**What you are asked to do:** Return, exactly and in full, the lines of the records below starting at the one with "Open the 가구류" and ending at the one with "You are a computer-use", and no other lines.

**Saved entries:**
■ ■ ■ ■
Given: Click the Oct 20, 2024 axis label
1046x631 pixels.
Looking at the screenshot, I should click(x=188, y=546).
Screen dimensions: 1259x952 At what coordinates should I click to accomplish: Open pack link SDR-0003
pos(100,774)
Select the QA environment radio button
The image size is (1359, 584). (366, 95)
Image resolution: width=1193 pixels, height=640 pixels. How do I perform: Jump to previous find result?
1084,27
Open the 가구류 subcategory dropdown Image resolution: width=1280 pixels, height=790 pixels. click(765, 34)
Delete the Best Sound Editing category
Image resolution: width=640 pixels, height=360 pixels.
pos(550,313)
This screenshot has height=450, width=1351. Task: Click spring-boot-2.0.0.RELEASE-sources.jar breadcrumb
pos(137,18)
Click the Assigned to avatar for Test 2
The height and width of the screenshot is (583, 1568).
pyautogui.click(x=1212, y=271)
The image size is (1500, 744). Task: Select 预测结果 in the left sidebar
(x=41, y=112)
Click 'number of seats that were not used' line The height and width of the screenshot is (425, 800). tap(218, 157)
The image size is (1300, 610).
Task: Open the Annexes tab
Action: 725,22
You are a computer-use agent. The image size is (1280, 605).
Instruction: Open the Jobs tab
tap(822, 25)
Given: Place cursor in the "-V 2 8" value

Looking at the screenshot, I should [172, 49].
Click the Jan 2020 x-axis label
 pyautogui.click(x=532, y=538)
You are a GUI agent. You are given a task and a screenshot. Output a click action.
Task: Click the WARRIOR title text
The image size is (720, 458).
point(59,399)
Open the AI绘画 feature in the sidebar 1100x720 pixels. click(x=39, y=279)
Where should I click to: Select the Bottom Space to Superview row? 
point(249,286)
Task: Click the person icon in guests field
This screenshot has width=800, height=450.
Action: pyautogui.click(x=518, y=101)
■ ■ ■ ■
**Reply to the exercise:**
Open the 가구류 subcategory dropdown Image resolution: width=1280 pixels, height=790 pixels. click(765, 34)
Delete the Best Sound Editing category
Image resolution: width=640 pixels, height=360 pixels.
pos(550,313)
This screenshot has height=450, width=1351. Task: Click spring-boot-2.0.0.RELEASE-sources.jar breadcrumb
pos(137,18)
Click the Assigned to avatar for Test 2
The height and width of the screenshot is (583, 1568).
pyautogui.click(x=1212, y=271)
The image size is (1500, 744). Task: Select 预测结果 in the left sidebar
(x=41, y=112)
Click 'number of seats that were not used' line The height and width of the screenshot is (425, 800). tap(218, 157)
The image size is (1300, 610).
Task: Open the Annexes tab
Action: 725,22
You are a computer-use agent. The image size is (1280, 605).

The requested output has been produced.